O caso Aurora Maria não pode ser minimizado. É mais do que um erro técnico: é a síntese de um sistema que ainda permite improvisos em procedimentos vitais. Aonde iremos, se até o primeiro banho hospitalar pode se transformar em tortura térmica? Quem responde por isso?
Quando um recém-nascido sofre queimaduras graves no colo de um hospital, o que dizer às milhares de mães que ainda confiam no sistema público de saúde para dar à luz com segurança?

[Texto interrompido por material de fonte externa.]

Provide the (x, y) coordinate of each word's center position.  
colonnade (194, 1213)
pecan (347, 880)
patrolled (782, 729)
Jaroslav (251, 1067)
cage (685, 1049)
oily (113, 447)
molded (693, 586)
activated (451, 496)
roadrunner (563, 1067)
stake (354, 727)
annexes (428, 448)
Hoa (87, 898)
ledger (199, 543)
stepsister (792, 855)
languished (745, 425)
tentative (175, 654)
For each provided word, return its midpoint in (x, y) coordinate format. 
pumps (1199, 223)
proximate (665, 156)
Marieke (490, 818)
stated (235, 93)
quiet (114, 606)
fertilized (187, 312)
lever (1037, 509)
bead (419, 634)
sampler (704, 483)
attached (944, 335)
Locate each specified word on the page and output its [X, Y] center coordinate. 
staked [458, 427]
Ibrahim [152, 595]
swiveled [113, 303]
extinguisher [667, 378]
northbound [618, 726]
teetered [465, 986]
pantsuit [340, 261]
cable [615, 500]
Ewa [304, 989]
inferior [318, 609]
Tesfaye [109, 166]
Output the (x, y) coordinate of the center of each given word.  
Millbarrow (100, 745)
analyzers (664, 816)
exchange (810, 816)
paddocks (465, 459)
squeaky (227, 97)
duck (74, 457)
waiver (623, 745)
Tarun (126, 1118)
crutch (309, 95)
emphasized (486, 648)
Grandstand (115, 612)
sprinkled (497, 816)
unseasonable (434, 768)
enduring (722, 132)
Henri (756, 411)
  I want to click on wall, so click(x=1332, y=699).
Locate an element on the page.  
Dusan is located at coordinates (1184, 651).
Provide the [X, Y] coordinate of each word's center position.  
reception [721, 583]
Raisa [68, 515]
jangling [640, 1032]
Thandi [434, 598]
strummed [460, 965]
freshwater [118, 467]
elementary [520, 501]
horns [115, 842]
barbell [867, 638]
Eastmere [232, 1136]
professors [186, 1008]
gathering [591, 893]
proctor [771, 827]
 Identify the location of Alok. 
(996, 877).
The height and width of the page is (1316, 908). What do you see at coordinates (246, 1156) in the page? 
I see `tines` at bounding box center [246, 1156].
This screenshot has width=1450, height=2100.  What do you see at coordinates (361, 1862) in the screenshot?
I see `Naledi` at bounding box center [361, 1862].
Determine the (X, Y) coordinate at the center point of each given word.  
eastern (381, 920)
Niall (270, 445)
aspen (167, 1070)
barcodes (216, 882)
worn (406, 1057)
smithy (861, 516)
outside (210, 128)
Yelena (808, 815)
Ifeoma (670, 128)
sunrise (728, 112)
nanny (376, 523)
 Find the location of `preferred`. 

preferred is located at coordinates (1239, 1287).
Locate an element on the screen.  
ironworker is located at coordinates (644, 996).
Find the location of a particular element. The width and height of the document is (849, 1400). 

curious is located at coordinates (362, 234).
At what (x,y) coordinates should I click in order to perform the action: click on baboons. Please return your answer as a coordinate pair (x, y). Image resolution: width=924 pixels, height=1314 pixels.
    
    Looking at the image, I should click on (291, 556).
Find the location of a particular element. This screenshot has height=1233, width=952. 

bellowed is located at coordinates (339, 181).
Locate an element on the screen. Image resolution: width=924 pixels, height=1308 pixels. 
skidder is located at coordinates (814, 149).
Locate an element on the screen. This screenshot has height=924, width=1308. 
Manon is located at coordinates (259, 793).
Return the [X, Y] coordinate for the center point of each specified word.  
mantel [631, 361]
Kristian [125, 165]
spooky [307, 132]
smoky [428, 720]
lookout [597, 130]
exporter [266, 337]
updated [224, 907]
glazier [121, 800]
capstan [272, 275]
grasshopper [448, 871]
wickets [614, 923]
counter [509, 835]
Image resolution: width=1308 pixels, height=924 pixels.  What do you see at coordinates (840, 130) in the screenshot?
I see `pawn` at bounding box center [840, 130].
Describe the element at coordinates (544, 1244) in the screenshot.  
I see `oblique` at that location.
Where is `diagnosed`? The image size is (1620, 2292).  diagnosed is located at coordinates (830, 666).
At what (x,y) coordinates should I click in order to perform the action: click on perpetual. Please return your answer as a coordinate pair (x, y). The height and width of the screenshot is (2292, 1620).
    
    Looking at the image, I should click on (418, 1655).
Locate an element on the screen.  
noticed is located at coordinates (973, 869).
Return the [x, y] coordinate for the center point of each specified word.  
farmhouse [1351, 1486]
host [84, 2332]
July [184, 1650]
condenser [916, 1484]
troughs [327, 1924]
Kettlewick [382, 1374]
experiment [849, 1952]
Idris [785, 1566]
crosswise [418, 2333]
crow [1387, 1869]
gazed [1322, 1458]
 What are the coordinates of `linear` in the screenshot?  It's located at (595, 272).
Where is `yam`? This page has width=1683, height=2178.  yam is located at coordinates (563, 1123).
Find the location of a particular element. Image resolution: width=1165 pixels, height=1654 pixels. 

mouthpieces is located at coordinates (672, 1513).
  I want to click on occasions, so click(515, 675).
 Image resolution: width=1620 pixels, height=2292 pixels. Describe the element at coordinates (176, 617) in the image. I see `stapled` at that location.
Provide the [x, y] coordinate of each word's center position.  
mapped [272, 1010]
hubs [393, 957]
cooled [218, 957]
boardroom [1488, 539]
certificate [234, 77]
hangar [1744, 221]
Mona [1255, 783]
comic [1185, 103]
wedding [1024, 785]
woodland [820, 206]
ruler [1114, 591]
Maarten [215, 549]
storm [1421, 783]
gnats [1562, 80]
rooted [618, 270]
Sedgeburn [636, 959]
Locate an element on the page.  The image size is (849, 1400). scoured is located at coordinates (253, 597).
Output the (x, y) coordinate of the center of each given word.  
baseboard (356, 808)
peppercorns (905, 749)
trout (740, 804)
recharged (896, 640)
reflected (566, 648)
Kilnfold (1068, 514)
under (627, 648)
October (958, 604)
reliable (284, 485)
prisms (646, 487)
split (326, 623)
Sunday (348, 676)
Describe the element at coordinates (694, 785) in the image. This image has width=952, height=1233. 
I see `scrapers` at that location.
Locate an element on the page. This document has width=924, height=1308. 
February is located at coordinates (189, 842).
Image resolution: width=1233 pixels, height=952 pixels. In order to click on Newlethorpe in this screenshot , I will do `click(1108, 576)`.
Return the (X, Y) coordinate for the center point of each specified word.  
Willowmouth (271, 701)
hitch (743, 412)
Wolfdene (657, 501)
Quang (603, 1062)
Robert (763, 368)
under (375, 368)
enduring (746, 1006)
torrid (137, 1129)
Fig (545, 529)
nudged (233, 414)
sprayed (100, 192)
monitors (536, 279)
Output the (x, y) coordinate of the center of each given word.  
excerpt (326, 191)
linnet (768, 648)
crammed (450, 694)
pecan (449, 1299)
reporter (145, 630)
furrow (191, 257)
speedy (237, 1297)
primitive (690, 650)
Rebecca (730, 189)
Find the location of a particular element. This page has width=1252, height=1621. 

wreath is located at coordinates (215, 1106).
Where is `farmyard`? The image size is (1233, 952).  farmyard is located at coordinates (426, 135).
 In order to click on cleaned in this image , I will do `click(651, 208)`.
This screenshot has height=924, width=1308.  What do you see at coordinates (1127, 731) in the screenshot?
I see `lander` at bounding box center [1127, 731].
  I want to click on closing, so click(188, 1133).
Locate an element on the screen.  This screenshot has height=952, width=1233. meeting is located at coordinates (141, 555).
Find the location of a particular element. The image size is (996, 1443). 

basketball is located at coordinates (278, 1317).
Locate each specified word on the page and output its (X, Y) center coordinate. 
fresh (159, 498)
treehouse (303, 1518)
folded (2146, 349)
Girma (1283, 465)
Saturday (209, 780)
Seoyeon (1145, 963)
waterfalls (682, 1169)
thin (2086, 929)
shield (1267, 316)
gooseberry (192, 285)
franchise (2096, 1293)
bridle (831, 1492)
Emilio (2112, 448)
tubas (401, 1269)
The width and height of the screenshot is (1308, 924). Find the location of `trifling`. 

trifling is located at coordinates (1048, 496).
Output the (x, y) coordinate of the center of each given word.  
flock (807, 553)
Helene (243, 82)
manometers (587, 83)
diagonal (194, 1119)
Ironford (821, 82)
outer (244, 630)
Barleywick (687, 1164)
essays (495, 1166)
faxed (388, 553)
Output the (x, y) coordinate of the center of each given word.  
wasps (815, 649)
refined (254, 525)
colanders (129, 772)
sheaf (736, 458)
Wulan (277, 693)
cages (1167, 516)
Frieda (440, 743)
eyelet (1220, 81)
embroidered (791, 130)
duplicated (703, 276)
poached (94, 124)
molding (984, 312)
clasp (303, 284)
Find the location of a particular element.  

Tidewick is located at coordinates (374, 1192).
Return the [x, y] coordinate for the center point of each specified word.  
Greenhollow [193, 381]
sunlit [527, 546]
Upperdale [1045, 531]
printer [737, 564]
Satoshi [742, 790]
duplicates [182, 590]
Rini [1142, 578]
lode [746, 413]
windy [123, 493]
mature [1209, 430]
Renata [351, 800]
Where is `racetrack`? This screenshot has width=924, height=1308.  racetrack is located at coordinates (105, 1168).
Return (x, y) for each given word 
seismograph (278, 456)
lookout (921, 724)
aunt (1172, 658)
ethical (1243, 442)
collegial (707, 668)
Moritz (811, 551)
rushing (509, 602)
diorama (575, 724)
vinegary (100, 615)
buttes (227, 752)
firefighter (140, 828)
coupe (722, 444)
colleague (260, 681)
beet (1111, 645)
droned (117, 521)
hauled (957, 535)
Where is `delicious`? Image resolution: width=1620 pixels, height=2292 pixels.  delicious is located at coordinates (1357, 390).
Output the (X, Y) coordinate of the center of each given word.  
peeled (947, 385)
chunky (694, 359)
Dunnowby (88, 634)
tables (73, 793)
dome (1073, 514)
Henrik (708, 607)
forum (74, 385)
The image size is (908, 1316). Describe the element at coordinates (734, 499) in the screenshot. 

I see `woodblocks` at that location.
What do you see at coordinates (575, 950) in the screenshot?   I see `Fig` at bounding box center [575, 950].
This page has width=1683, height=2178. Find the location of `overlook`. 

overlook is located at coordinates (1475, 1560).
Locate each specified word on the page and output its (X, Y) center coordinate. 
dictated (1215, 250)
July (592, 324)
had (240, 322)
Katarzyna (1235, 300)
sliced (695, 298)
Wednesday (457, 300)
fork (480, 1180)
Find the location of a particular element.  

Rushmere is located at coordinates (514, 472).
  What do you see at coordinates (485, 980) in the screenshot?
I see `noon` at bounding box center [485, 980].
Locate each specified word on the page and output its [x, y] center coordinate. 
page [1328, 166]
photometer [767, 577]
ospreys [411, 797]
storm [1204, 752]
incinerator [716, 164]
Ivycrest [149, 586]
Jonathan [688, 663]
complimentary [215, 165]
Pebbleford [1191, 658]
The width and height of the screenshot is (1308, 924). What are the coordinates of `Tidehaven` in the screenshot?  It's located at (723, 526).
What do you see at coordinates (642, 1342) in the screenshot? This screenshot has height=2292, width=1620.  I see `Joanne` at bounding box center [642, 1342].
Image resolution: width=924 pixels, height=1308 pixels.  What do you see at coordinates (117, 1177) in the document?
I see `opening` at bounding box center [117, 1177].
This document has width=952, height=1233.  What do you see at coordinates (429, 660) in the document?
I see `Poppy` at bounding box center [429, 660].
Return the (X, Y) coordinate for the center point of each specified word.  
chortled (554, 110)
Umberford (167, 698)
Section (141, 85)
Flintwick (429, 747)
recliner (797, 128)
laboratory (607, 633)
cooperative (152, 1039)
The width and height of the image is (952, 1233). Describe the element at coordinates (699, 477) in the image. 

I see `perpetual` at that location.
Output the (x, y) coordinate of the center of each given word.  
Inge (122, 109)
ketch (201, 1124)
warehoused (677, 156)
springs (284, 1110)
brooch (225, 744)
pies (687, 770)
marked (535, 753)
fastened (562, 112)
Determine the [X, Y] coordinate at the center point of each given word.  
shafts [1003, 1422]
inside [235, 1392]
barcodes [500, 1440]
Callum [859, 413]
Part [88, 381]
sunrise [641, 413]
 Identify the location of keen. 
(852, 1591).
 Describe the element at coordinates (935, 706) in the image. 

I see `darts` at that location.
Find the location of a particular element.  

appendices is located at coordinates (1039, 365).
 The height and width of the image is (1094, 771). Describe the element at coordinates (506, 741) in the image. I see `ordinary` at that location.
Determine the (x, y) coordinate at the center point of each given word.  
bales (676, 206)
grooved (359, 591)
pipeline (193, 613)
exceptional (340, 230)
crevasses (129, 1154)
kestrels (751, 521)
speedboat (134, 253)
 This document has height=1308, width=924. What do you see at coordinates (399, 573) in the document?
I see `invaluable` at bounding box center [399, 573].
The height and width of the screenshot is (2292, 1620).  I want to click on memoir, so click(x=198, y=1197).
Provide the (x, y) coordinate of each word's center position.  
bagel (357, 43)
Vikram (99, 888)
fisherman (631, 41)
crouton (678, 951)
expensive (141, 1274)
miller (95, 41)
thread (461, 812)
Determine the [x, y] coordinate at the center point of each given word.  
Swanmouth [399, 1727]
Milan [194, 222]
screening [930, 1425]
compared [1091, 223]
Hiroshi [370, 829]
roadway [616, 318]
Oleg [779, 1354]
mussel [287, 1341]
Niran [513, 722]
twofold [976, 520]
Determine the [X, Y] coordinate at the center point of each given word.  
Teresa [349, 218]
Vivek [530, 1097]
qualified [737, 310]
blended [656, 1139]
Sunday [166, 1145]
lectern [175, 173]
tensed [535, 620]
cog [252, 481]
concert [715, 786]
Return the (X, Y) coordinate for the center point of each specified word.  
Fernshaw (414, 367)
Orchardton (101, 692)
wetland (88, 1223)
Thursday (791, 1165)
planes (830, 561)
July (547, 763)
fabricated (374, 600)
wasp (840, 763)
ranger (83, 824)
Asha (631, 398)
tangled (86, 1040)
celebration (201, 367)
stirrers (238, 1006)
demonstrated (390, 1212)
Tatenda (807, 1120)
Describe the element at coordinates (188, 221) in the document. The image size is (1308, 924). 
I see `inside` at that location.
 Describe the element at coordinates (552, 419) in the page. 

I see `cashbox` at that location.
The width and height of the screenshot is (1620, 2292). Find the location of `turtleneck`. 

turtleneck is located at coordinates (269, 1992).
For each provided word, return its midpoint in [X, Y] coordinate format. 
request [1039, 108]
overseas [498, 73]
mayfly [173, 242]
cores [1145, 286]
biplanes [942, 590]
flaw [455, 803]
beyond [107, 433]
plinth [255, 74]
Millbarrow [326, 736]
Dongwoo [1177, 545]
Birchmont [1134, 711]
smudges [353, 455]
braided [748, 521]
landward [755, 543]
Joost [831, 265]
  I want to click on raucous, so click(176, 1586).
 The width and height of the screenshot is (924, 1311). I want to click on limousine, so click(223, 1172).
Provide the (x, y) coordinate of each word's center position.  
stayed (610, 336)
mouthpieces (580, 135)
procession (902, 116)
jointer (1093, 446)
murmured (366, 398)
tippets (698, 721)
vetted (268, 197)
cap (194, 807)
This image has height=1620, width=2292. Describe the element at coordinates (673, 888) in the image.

A saúde pública precisa ser, antes de tudo, território de proteção. Não se trata apenas de punir um erro. Trata-se de rever fluxos, treinar equipes, reforçar fiscalização e garantir a dignidade de cada paciente — mesmo que pese apenas 3 kg.
Situação Atual
Aurora segue intubada, sedada e com suporte clínico intensivo. Os exames laboratoriais e genéticos estão em andamento. Uma equipe multidisciplinar acompanha o caso, e a possibilidade de transferência para centro especializado em queimaduras neonatais fora do Acre é analisada.
O Cidade AC News manifesta sua mais profunda solidariedade à família de Aurora Maria Oliveira Mesquita. Em preces e orações, nos unimos à esperança por sua recuperação, acreditando na força da vida, na competência médica e no poder da fé para que o milagre aconteça.